_EXERCISE_
Find the line containing "This screenshot has width=1512, height=809." in the entries below. Restate it and each line after it, word for word, up to and including the line containing "Image resolution: width=1022".

_RECORDS FOR THE EXERCISE_
——————

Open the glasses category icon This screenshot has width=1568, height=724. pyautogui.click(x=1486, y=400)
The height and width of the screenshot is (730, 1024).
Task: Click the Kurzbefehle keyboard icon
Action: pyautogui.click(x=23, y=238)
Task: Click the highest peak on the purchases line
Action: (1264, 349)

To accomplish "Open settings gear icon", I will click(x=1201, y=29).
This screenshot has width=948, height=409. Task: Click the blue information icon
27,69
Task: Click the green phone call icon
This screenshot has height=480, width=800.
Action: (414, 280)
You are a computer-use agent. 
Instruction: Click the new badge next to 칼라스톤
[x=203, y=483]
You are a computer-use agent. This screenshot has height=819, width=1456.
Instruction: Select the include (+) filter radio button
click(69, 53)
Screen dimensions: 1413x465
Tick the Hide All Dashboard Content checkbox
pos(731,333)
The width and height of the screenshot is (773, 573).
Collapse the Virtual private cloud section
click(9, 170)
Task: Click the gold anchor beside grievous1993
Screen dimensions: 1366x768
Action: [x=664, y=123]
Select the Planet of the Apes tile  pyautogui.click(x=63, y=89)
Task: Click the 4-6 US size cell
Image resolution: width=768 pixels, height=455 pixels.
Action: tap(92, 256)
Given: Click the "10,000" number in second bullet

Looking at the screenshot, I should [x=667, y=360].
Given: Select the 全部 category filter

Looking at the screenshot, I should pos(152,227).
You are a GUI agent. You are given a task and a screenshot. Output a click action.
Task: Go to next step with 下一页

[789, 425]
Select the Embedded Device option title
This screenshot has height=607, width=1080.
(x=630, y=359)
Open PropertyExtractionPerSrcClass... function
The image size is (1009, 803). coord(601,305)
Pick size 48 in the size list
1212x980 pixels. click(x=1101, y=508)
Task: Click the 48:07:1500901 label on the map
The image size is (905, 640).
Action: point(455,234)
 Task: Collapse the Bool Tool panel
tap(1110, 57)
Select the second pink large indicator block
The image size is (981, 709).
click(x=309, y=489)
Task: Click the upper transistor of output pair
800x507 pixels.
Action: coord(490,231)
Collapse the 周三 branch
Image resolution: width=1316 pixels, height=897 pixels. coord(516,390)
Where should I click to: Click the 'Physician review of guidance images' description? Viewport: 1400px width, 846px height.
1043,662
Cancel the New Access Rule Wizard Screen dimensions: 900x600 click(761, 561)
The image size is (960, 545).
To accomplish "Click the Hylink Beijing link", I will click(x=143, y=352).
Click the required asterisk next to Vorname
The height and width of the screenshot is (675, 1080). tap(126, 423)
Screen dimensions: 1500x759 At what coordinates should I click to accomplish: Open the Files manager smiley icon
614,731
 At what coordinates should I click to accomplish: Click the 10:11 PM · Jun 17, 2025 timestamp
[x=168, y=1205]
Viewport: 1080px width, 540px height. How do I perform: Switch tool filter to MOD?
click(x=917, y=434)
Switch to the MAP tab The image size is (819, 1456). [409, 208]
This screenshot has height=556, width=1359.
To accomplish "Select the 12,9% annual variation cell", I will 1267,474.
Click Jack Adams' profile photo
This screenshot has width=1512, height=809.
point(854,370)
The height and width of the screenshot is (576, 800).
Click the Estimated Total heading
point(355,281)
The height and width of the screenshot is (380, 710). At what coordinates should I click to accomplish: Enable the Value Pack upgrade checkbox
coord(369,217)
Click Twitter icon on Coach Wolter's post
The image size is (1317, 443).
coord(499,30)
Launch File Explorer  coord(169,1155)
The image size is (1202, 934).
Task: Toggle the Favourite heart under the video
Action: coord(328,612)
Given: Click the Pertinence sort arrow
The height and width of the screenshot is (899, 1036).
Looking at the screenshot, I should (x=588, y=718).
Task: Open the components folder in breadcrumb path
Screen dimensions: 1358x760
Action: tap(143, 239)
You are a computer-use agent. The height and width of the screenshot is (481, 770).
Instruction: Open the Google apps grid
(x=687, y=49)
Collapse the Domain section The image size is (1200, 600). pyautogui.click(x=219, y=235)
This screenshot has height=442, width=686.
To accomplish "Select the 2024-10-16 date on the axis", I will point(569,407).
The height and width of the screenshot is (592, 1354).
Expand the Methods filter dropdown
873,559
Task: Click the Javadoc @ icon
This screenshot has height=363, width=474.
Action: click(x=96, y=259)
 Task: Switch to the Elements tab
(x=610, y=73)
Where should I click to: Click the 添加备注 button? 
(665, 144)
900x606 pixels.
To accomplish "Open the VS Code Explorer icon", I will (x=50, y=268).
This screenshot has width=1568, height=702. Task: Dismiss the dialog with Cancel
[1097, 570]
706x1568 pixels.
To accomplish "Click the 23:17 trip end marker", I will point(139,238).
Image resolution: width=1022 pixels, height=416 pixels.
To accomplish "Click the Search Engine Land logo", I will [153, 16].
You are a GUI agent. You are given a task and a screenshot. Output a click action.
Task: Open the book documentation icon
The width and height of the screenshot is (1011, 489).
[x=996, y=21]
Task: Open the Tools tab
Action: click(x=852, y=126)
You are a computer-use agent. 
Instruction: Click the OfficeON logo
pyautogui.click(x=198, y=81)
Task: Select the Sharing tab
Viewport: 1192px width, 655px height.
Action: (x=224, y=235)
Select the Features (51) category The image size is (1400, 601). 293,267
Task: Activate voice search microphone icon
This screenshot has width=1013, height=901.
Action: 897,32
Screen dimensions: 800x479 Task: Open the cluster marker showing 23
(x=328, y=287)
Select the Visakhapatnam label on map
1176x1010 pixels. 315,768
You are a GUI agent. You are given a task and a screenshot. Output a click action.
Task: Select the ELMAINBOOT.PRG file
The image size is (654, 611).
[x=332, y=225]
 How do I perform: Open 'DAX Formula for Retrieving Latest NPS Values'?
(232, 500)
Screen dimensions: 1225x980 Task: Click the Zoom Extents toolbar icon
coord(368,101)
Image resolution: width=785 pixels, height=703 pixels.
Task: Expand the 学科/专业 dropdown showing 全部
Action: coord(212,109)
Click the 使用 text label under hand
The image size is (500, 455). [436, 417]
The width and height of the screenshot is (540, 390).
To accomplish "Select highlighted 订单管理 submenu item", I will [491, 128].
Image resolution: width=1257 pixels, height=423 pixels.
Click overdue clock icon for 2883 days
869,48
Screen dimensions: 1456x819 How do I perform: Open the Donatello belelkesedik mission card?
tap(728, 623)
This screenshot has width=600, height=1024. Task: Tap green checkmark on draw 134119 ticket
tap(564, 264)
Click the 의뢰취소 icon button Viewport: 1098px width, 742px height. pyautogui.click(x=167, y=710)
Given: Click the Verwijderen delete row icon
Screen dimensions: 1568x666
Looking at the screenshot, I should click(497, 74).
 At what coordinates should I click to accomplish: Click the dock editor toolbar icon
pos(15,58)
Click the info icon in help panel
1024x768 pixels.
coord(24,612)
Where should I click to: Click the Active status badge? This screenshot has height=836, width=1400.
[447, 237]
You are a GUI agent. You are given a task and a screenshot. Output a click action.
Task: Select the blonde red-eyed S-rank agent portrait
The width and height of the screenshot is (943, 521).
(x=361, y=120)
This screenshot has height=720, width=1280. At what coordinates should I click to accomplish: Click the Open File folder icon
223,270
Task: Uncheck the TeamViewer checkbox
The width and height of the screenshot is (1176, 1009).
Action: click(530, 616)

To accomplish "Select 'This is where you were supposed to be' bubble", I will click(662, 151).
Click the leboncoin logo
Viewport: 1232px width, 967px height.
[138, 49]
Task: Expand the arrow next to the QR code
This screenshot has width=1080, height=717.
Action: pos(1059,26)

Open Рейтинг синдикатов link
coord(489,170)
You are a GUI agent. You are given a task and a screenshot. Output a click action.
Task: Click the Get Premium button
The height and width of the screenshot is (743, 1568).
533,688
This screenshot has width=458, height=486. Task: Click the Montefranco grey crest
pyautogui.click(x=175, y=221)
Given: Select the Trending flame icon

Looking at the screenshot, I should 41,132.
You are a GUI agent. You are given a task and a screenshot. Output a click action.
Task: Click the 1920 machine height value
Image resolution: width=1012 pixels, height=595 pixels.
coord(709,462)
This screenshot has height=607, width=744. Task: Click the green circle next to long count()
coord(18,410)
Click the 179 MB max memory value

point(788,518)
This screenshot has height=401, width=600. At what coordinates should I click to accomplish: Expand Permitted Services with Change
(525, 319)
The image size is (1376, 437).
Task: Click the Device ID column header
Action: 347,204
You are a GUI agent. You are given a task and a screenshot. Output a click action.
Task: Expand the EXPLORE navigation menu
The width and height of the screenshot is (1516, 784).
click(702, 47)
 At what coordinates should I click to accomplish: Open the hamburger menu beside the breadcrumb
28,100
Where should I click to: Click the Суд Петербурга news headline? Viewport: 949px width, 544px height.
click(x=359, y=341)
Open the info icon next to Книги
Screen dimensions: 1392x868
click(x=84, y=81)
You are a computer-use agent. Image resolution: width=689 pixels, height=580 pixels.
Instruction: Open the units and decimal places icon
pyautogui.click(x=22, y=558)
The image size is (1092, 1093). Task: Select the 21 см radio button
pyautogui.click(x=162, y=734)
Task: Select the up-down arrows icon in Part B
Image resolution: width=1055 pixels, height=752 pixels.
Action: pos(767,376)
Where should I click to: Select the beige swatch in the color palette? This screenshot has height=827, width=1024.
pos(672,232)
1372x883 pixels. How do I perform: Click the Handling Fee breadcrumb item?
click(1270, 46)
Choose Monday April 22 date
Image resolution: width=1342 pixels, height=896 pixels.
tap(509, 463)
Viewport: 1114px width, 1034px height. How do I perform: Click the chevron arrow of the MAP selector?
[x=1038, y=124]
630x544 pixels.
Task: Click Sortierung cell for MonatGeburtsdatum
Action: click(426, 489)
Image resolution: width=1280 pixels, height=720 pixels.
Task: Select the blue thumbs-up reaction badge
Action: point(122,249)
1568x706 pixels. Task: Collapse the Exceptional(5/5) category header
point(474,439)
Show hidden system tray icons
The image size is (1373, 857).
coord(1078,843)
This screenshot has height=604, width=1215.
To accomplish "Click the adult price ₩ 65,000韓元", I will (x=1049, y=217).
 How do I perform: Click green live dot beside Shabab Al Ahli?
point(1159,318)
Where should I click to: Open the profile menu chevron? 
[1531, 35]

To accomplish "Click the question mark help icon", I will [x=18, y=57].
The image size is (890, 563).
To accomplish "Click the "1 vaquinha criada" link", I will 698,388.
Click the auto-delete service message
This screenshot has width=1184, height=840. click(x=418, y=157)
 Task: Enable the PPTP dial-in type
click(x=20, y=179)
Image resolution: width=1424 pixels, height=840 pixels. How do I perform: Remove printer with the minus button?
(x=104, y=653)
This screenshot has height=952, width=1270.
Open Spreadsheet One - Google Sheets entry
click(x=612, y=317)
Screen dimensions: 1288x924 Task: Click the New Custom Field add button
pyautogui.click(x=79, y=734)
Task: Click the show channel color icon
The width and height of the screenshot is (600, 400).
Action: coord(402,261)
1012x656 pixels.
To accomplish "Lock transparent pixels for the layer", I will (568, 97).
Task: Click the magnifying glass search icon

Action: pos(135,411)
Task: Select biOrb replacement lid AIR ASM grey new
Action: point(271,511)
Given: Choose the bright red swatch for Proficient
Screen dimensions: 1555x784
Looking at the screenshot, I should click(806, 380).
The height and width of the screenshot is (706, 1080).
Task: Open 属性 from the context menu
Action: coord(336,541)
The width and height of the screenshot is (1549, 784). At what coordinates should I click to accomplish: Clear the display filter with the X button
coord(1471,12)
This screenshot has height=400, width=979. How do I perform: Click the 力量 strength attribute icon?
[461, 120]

——————

_RESPONSE TO THIS EXERCISE_
This screenshot has width=1512, height=809.
point(854,370)
The height and width of the screenshot is (576, 800).
Click the Estimated Total heading
point(355,281)
The height and width of the screenshot is (380, 710). At what coordinates should I click to accomplish: Enable the Value Pack upgrade checkbox
coord(369,217)
Click Twitter icon on Coach Wolter's post
The image size is (1317, 443).
coord(499,30)
Launch File Explorer  coord(169,1155)
The image size is (1202, 934).
Task: Toggle the Favourite heart under the video
Action: coord(328,612)
Given: Click the Pertinence sort arrow
The height and width of the screenshot is (899, 1036).
Looking at the screenshot, I should (x=588, y=718).
Task: Open the components folder in breadcrumb path
Screen dimensions: 1358x760
Action: tap(143, 239)
You are a computer-use agent. The height and width of the screenshot is (481, 770).
Instruction: Open the Google apps grid
(x=687, y=49)
Collapse the Domain section The image size is (1200, 600). pyautogui.click(x=219, y=235)
This screenshot has height=442, width=686.
To accomplish "Select the 2024-10-16 date on the axis", I will point(569,407).
The height and width of the screenshot is (592, 1354).
Expand the Methods filter dropdown
873,559
Task: Click the Javadoc @ icon
This screenshot has height=363, width=474.
Action: click(x=96, y=259)
 Task: Switch to the Elements tab
(x=610, y=73)
Where should I click to: Click the 添加备注 button? 
(665, 144)
900x606 pixels.
To accomplish "Open the VS Code Explorer icon", I will (x=50, y=268).
This screenshot has width=1568, height=702. Task: Dismiss the dialog with Cancel
[1097, 570]
706x1568 pixels.
To accomplish "Click the 23:17 trip end marker", I will point(139,238).
Image resolution: width=1022 pixels, height=416 pixels.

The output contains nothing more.